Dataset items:
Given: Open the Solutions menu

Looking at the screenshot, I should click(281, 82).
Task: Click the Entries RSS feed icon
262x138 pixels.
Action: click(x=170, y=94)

### Task instructions
The range runs from the line with "Task: Click the Entries RSS feed icon" to the last line of the entries above, both included. Restate it word for word.

### Answer section
Task: Click the Entries RSS feed icon
262x138 pixels.
Action: click(x=170, y=94)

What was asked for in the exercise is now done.